Collected data
____

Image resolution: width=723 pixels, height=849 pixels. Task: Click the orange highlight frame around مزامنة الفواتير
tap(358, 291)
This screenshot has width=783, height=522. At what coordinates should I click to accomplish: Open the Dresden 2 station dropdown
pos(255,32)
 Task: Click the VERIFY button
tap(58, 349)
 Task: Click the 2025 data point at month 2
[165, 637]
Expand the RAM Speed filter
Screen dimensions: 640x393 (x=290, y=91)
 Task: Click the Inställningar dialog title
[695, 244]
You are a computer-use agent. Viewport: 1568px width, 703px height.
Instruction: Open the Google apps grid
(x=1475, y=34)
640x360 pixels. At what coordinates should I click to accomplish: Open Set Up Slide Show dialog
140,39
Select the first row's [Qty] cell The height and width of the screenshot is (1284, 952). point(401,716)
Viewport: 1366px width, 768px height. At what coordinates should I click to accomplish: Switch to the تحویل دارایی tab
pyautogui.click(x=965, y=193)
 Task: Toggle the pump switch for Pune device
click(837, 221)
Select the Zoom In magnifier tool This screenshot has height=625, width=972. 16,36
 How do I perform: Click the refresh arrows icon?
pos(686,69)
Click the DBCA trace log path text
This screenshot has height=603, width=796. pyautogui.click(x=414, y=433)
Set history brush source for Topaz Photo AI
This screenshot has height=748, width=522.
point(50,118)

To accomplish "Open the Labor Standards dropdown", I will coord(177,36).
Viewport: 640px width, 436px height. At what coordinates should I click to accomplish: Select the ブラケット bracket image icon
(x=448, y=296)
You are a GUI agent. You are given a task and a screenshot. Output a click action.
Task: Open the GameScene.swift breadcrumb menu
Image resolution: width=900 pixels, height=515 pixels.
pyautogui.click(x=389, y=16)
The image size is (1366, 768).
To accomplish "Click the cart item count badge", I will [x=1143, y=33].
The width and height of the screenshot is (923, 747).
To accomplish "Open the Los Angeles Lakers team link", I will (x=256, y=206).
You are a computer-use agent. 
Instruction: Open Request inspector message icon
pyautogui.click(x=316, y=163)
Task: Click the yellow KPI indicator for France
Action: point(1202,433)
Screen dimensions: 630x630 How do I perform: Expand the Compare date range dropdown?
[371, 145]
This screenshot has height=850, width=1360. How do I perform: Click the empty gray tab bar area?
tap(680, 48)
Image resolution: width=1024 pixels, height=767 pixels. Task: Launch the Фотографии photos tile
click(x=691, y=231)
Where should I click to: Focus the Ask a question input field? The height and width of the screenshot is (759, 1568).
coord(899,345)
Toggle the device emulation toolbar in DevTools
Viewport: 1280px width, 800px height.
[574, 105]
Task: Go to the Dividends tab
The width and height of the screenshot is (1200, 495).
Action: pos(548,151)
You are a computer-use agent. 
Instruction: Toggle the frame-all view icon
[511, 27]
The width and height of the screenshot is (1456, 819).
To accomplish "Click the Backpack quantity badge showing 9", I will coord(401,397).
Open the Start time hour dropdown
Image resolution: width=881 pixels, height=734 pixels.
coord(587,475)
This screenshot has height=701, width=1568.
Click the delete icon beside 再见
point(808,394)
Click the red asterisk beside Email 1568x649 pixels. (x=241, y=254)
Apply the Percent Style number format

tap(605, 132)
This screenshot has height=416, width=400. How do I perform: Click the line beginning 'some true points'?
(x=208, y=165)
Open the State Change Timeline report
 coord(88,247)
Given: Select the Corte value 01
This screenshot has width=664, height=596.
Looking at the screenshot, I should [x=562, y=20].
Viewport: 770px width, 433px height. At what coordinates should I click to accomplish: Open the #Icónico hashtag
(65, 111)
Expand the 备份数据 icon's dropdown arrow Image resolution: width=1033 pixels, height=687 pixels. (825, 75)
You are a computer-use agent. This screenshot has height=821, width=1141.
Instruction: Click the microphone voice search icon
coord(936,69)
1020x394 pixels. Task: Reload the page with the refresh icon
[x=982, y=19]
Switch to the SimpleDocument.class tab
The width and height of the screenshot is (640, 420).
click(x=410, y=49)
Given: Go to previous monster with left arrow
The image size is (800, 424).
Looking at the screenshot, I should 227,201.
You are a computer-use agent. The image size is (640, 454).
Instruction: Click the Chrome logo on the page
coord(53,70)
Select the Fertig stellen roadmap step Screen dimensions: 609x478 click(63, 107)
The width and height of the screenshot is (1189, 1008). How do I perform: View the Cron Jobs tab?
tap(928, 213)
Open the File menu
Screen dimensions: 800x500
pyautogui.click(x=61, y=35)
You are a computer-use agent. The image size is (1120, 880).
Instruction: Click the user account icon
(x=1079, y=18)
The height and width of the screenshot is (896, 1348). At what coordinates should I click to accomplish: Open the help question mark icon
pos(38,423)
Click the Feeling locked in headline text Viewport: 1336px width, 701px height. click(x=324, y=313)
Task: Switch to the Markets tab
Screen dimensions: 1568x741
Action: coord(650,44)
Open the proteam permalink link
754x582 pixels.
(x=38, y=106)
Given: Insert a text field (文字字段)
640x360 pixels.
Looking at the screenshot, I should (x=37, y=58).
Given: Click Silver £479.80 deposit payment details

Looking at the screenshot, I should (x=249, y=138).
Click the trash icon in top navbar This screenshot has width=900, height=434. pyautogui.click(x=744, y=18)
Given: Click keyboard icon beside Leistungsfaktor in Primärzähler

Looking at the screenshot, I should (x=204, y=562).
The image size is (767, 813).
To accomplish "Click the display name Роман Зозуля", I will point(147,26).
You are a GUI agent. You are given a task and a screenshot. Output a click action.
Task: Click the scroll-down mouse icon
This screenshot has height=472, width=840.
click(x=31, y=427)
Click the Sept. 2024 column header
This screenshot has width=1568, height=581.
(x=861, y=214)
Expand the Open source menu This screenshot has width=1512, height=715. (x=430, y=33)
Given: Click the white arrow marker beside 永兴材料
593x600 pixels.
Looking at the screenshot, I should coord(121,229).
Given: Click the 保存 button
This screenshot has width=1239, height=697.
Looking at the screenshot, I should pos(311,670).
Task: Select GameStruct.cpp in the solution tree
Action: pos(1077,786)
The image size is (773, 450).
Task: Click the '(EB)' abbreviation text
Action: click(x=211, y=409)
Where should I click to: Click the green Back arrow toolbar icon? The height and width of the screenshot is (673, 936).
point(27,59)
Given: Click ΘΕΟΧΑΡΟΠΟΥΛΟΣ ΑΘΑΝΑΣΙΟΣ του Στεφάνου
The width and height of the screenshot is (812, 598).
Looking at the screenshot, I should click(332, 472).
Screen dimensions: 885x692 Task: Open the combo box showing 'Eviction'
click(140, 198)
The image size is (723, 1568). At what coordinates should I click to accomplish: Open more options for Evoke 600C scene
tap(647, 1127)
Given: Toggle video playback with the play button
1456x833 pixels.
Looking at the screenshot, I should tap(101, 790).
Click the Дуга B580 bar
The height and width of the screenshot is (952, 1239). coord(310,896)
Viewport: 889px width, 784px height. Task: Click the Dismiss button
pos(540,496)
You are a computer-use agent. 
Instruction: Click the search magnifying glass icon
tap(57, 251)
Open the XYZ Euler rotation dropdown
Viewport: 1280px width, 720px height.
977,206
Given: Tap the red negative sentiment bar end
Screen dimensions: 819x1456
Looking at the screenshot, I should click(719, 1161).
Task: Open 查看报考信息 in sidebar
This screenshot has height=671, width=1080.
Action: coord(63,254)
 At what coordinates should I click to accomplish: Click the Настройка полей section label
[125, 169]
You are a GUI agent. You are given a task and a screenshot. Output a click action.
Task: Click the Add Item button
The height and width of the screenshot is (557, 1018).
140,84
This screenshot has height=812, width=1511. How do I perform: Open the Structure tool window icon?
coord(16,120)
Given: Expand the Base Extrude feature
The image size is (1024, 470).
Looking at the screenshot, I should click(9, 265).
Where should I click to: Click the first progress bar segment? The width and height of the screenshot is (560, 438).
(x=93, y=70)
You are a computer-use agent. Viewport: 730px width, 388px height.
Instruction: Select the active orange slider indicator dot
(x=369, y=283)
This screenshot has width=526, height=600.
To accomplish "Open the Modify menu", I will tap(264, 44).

____

* **GOAL OF THE EXERCISE**
With "menu" as the string to match, show every line of the entries above that has it.

* **RESPONSE**
Task: Open the GameScene.swift breadcrumb menu
Open the File menu
Expand the Open source menu This screenshot has width=1512, height=715. (x=430, y=33)
To accomplish "Open the Modify menu", I will tap(264, 44).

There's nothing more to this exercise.